Enter Dan Gillis, the local sheriff. He’s a local boy made good - went up to the big city to get a Master’s degree in criminology before coming back to Potter’s Bluff to take care of law enforcement. And now he’s looking at what appears to be the aftermath of an especially gruesome accident. There’s a car, overturned and burnt out, with a man - the photographer, as it happens - trapped inside. It looks like he burned to death in there, but something about it doesn’t sit right with Dan, so he consults with William Dobbs, the local mortician, and begins an investigation. There’s something strange going on.

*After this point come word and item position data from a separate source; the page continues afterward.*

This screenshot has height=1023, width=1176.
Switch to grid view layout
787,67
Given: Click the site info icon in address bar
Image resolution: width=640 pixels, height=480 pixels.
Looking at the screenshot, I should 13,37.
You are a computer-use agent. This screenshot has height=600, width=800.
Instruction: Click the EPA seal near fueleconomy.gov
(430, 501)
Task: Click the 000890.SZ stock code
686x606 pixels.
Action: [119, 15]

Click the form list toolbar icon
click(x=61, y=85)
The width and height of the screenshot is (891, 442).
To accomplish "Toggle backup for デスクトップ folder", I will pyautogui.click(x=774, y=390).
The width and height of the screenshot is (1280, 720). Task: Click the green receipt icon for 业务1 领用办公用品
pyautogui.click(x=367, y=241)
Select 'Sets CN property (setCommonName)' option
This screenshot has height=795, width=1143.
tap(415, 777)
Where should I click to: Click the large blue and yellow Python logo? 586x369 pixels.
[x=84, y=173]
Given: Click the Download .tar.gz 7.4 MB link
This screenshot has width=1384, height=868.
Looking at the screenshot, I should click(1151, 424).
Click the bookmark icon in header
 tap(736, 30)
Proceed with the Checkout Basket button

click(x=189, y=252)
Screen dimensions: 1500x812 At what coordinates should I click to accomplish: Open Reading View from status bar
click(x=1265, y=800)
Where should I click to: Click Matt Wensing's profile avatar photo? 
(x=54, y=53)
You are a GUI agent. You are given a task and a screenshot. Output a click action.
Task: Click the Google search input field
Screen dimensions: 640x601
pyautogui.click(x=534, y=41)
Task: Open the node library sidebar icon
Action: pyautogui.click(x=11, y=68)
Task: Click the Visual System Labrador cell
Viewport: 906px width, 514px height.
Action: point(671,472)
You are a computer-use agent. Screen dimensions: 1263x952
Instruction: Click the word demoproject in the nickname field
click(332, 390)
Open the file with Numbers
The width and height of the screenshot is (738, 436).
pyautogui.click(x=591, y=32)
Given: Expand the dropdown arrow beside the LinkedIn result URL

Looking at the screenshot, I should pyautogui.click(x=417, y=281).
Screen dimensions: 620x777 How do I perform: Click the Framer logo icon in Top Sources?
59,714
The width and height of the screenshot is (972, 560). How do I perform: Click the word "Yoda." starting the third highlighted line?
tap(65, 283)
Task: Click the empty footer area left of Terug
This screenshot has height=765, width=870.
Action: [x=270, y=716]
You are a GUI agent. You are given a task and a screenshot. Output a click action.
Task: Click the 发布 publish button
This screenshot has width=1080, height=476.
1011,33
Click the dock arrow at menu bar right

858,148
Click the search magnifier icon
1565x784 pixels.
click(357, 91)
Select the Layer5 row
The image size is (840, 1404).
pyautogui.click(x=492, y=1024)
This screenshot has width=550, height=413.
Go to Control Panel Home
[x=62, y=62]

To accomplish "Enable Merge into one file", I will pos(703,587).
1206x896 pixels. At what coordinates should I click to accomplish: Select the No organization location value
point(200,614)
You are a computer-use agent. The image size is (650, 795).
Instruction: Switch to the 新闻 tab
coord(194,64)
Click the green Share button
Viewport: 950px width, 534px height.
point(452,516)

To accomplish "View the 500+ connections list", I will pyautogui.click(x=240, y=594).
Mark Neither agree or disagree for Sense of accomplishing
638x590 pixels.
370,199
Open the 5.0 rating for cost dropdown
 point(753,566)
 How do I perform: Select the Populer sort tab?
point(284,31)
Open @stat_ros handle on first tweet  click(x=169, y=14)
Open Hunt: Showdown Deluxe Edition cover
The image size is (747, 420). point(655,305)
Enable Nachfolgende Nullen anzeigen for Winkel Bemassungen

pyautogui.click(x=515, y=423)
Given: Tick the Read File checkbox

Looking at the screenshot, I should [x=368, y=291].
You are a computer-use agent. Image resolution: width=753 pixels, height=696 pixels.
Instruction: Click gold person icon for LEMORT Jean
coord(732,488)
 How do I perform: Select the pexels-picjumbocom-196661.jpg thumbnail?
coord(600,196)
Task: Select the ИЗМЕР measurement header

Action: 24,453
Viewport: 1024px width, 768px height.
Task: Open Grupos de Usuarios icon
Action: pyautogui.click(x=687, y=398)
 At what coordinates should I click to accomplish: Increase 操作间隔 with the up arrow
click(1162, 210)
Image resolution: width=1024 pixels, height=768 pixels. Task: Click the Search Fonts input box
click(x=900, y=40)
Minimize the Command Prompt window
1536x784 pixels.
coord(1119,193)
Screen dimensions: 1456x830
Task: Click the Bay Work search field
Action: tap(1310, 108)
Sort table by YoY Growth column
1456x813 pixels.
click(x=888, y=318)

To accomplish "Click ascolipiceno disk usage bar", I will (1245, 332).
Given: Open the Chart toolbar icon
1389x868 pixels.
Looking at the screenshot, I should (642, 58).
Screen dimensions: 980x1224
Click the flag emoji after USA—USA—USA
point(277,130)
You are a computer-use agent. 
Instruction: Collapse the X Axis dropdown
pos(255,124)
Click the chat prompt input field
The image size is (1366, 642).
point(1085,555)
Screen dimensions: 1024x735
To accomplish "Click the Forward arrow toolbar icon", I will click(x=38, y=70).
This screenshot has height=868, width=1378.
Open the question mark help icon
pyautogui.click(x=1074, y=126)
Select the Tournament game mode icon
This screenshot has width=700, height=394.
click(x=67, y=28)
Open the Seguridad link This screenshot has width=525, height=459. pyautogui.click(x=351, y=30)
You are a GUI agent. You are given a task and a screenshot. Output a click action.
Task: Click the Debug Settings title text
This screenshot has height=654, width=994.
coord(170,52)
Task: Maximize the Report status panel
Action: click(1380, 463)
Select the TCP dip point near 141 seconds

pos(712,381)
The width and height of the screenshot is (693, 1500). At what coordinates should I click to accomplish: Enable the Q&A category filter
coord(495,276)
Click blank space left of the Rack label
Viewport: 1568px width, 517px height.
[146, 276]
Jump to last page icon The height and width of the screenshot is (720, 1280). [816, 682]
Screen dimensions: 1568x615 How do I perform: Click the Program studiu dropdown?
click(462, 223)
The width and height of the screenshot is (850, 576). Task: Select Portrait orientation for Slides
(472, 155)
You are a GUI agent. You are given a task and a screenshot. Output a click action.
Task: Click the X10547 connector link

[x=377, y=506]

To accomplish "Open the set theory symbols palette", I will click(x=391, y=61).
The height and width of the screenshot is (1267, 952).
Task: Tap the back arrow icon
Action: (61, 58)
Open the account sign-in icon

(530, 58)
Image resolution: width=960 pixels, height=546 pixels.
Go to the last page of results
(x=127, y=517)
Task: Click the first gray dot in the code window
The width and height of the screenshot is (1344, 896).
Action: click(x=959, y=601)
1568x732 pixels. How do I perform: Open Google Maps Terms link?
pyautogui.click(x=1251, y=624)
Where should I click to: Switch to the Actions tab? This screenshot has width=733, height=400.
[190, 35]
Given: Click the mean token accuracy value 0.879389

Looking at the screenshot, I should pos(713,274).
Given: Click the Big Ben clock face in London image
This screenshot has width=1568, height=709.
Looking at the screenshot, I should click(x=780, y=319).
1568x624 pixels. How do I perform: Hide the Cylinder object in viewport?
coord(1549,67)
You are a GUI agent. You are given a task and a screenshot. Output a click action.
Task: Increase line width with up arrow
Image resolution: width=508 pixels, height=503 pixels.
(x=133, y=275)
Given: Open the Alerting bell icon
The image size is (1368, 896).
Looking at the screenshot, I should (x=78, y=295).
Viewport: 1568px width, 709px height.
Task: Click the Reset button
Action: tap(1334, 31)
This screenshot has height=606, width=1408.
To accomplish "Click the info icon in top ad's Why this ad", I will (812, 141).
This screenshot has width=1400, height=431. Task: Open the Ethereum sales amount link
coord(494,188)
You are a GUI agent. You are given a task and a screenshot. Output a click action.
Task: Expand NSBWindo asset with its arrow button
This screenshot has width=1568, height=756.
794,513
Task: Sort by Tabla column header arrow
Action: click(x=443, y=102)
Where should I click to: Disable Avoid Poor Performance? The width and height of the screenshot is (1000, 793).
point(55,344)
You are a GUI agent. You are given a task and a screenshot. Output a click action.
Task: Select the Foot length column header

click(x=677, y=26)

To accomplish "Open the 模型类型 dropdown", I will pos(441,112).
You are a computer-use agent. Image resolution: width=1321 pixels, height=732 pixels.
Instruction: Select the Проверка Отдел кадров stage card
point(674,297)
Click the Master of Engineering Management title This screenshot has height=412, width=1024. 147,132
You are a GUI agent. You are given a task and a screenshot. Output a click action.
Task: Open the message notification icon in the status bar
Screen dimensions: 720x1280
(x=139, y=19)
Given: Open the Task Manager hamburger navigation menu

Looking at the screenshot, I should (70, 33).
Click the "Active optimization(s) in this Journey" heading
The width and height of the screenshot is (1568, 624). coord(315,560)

So the basic narrative spine of this film is the small town with a dark secret, and the film does a good job of leveraging that feeling of small-town intimacy to create a pretty solid sense of paranoia throughout. Everyone’s friendly, everyone seems normal, and it’s not immediately apparent why some of the fine folks of this village are murdering tourists. Dan goes down a very dark, very strange rabbit hole over the course of the film, and it largely pays off. The rhythm of the film is a little perfunctory, leaning a little more towards a connected series of set pieces rather than a single organic story, but the filmmakers do a good job of setting up the important twists and reveals at a good pace, so it holds your attention and manages some very solid surprises. Most importantly, the whole game isn’t given away all at once - the “what” of the film is revealed bit by bit, but it isn’t until the absolute last moments of the film that you really get a sense of “why,” and even then there’s room for one last audacious reveal. This is a film that is very good at knowing when to drop the next surprise in your lap.

It also works well because it isn’t afraid to create a mood and commit to it. Since it’s set in a coastal New England town, everything is weather-worn buildings and gray, cloudy days and lights cutting through thick fog at night. A lot of this film is bluish and backlit, and it’s not very subtle in that regard, but it definitely helps maintain an atmosphere, and there’s a lot of very, very good practical effects work that still really holds up today, making it effectively creepy and gruesome without being especially gory. It’s not the obvious hatchet to the face of its slasher-film contemporaries, it’s something more evocative and uncomfortable than that, and combined with the small-town paranoia and the relentless gloominess, it’s a pretty uneasy experience, especially considering its age.

But speaking of age, in a lot of ways it is still definitely a product of its time. The dialogue is pretty stagey throughout, not all of the effects work holds up equally well, and the acting ranges from absolutely fine to scenery-devouring. And if you came of age in the 1970s, some of the casting is probably going to be a bit distracting. But then yet again, in some instances this actually works for it. At points it makes things feel nicely off-kilter, like a lighthearted TV movie about the wacky folks in a small town took a very dark turn at some point when you weren’t looking. And for a film made in the middle of the masked-killer craze, it really feels more like it’s riffing on things like Invasion of the Body Snatchers and even The Stepford Wives to some degree, and is even sort of adjacent to H.P. Lovecraft in his less cosmic mode. It’s a bold choice, and it pays off in both a sustained sense of paranoid uneasiness and in some surprising little choices in some scenes, culminating in a third act that is an absolute ride, capped by an ending that I can only describe as bonkers in its staging and its final reveal. If you stop to think closely about it, it’ll fall apart a little and there’s some stuff that isn’t ever really explained or resolved, but that didn’t really bother me at all while I was watching it - I was just letting it wash over me and getting swept up in the strangeness of it all. You don’t see films like this much anymore, and hell, you didn’t even see movies like this when it was new. It’s definitely worth a look.